Restrict the output to the lines below starting at the one that contains "Pick the Tape Measure tool" and ending at the one that contains "Task: Open the quoted", and restate them word for word, both ends included.

Stored items from a collection:

▬▬▬▬▬▬▬▬▬▬

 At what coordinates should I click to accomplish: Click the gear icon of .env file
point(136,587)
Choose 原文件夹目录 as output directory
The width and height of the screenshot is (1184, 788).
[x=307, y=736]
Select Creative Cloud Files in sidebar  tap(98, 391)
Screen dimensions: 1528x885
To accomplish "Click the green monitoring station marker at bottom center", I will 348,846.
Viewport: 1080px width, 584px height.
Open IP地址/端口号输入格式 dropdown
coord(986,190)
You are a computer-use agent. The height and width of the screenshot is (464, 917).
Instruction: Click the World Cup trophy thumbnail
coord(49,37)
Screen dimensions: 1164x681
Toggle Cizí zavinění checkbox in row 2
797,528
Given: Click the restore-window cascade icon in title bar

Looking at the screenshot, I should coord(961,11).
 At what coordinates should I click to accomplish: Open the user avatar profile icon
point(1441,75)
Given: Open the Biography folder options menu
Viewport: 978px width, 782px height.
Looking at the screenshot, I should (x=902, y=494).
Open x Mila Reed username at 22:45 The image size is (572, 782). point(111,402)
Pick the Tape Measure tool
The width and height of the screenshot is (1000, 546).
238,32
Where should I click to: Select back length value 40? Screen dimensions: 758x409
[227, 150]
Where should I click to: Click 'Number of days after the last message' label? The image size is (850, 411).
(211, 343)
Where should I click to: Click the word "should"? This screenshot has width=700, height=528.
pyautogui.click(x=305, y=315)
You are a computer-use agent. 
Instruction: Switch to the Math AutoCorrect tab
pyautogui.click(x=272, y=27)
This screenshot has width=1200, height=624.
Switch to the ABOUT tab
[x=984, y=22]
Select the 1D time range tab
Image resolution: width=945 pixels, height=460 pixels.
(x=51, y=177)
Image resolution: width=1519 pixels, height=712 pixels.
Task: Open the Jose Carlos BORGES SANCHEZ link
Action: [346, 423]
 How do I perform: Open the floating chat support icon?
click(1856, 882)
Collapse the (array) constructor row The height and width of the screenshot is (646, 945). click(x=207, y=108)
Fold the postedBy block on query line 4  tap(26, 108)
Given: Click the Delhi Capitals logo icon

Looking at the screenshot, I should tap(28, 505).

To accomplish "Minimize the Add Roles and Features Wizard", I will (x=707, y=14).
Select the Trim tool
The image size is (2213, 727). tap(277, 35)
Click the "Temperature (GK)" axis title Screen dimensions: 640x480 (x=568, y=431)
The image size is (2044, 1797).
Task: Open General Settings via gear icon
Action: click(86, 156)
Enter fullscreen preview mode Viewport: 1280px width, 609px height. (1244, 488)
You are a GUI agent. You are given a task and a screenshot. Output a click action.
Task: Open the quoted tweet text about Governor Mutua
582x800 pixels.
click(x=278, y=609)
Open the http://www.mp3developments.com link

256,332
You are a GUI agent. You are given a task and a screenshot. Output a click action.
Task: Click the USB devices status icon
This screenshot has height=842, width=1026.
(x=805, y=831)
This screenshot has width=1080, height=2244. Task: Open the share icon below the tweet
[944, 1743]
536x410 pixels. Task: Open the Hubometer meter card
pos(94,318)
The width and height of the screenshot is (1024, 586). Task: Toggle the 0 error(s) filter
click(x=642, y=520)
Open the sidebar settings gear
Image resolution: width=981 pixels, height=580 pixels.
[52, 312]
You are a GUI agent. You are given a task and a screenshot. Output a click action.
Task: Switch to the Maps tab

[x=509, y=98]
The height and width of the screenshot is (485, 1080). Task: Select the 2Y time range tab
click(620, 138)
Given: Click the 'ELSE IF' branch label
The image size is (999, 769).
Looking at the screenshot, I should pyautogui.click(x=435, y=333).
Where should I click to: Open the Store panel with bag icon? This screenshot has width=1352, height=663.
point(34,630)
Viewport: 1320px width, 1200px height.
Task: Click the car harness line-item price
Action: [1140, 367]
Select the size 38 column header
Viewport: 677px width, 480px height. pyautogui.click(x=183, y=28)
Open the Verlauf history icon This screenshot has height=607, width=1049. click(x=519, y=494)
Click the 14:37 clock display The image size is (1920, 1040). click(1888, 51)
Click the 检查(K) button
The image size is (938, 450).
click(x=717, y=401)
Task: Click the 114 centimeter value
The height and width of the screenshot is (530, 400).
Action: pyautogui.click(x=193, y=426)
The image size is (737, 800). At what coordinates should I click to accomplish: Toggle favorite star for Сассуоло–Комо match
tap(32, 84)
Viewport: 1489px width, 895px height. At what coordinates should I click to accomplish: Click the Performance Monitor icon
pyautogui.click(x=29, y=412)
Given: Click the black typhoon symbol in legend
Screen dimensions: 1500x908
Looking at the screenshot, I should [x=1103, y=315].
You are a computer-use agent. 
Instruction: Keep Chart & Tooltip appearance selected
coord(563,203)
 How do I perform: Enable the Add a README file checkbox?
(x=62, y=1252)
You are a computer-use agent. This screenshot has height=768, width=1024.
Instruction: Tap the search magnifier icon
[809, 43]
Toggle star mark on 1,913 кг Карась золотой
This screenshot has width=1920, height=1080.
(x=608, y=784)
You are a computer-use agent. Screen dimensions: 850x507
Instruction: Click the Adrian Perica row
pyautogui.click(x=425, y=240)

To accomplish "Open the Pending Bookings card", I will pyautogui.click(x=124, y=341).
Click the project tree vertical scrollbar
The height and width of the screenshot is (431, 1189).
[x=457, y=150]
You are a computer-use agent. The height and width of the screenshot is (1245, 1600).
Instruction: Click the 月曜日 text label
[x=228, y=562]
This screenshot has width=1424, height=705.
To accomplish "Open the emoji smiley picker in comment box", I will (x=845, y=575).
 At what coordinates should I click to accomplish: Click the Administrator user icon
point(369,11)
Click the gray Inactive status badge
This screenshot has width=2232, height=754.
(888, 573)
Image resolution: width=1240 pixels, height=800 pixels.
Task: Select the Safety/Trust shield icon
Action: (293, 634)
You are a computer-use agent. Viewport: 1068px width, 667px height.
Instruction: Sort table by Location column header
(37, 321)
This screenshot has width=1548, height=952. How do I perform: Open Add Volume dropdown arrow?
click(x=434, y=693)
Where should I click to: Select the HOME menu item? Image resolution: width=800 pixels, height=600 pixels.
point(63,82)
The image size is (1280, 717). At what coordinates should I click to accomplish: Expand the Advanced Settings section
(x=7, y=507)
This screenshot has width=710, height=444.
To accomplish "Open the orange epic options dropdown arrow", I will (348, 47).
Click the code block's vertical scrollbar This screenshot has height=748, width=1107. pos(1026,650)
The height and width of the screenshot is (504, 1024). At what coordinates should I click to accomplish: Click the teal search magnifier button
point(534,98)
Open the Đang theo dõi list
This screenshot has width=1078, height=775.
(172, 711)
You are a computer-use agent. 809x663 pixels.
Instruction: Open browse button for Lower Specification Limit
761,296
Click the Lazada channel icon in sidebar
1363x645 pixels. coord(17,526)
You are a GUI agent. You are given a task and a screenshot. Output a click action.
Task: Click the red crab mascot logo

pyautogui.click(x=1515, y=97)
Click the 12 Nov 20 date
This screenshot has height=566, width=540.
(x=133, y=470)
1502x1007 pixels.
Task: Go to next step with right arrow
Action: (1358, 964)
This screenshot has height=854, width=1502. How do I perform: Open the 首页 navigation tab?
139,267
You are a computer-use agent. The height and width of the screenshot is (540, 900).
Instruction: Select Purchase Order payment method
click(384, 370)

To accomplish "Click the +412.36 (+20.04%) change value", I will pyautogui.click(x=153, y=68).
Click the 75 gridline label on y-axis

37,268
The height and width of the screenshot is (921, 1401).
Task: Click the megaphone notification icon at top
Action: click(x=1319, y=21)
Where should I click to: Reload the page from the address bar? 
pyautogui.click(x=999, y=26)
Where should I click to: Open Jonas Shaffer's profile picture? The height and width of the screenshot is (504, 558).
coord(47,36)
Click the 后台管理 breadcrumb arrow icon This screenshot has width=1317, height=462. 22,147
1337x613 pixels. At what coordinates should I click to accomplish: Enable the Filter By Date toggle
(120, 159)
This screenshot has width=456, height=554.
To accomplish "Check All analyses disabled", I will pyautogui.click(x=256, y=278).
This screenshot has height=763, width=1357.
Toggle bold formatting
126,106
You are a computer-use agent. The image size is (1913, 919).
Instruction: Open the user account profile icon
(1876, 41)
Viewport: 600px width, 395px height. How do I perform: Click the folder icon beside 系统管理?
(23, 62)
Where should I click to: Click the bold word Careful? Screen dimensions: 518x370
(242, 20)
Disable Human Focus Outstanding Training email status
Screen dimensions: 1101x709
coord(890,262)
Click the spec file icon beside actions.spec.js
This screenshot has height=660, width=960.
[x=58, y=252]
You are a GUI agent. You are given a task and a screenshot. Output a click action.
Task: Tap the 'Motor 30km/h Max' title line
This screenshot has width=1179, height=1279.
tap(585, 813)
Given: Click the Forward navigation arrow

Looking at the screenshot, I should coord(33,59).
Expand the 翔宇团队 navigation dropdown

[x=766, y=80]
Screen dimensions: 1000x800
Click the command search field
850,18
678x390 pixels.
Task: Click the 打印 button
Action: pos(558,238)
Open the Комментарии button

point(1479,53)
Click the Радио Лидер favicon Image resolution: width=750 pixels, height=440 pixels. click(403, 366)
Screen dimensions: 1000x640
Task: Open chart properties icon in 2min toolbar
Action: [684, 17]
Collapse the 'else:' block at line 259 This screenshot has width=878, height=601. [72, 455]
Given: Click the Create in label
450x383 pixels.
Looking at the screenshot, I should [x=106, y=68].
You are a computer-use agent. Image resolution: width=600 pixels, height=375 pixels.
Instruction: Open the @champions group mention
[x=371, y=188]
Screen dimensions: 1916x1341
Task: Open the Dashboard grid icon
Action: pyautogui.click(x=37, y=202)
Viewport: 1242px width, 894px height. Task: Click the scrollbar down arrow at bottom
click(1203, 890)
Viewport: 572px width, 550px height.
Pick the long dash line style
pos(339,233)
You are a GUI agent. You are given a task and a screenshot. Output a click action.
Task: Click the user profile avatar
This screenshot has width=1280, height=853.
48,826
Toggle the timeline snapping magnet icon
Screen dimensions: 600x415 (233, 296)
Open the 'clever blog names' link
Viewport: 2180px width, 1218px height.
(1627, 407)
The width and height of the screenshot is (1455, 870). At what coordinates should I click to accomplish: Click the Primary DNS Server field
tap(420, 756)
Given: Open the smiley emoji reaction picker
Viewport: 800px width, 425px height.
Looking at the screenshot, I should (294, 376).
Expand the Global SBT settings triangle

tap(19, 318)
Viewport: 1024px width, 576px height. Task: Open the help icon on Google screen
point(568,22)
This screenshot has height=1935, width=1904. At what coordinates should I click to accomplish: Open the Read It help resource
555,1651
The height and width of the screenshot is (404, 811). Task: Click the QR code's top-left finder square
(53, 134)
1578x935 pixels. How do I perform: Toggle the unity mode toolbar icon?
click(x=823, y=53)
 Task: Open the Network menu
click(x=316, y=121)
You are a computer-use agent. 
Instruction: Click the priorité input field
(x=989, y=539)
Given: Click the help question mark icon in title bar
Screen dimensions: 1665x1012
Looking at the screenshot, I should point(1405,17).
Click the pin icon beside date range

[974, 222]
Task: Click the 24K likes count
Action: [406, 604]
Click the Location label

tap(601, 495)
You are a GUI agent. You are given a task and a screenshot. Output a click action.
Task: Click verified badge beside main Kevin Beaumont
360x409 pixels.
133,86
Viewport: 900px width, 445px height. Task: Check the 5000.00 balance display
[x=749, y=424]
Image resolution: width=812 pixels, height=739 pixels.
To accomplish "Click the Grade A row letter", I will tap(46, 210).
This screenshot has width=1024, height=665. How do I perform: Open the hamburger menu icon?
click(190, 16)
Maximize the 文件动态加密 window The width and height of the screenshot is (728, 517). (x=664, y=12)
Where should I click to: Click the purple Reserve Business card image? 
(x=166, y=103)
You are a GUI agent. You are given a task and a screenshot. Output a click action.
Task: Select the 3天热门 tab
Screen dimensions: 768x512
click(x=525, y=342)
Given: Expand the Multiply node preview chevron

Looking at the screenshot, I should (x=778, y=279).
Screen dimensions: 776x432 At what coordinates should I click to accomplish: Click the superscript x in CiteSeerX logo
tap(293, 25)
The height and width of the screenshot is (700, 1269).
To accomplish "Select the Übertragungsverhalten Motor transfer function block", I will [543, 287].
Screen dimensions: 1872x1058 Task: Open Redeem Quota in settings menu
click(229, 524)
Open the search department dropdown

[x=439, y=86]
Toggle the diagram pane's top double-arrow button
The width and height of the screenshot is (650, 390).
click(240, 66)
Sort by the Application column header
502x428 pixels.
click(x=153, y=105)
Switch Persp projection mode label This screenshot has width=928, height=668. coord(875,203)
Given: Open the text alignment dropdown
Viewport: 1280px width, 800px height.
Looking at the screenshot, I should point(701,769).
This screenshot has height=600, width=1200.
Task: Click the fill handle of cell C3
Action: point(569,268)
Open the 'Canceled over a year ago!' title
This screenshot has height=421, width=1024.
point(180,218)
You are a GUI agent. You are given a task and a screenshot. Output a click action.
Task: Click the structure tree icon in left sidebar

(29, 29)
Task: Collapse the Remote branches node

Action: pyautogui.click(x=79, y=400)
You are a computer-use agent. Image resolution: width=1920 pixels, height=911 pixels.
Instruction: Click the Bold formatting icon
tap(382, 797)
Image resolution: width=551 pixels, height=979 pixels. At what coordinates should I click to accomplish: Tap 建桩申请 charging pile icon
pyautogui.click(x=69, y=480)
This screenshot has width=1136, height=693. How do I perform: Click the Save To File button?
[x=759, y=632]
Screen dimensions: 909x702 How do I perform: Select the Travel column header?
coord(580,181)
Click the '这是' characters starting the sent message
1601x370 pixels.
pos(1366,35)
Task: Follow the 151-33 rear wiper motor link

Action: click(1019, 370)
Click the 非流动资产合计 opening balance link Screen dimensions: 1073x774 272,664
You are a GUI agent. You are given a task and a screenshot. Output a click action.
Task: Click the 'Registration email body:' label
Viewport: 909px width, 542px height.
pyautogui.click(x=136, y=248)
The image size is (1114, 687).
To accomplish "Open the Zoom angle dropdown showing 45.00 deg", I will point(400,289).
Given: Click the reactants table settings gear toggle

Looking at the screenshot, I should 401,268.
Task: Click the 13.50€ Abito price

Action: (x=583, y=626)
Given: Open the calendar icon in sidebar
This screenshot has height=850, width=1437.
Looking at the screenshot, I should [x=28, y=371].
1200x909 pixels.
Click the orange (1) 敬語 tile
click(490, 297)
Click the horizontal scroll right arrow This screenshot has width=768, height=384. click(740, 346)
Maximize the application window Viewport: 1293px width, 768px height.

▬▬▬▬▬▬▬▬▬▬

▶ _OUTPUT FOR THIS TASK_:
Pick the Tape Measure tool
The width and height of the screenshot is (1000, 546).
238,32
Where should I click to: Select back length value 40? Screen dimensions: 758x409
[227, 150]
Where should I click to: Click 'Number of days after the last message' label? The image size is (850, 411).
(211, 343)
Where should I click to: Click the word "should"? This screenshot has width=700, height=528.
pyautogui.click(x=305, y=315)
You are a computer-use agent. 
Instruction: Switch to the Math AutoCorrect tab
pyautogui.click(x=272, y=27)
This screenshot has width=1200, height=624.
Switch to the ABOUT tab
[x=984, y=22]
Select the 1D time range tab
Image resolution: width=945 pixels, height=460 pixels.
(x=51, y=177)
Image resolution: width=1519 pixels, height=712 pixels.
Task: Open the Jose Carlos BORGES SANCHEZ link
Action: [346, 423]
 How do I perform: Open the floating chat support icon?
click(1856, 882)
Collapse the (array) constructor row The height and width of the screenshot is (646, 945). click(x=207, y=108)
Fold the postedBy block on query line 4  tap(26, 108)
Given: Click the Delhi Capitals logo icon

Looking at the screenshot, I should tap(28, 505).

To accomplish "Minimize the Add Roles and Features Wizard", I will (x=707, y=14).
Select the Trim tool
The image size is (2213, 727). tap(277, 35)
Click the "Temperature (GK)" axis title Screen dimensions: 640x480 (x=568, y=431)
The image size is (2044, 1797).
Task: Open General Settings via gear icon
Action: click(86, 156)
Enter fullscreen preview mode Viewport: 1280px width, 609px height. (1244, 488)
You are a GUI agent. You are given a task and a screenshot. Output a click action.
Task: Open the quoted tweet text about Governor Mutua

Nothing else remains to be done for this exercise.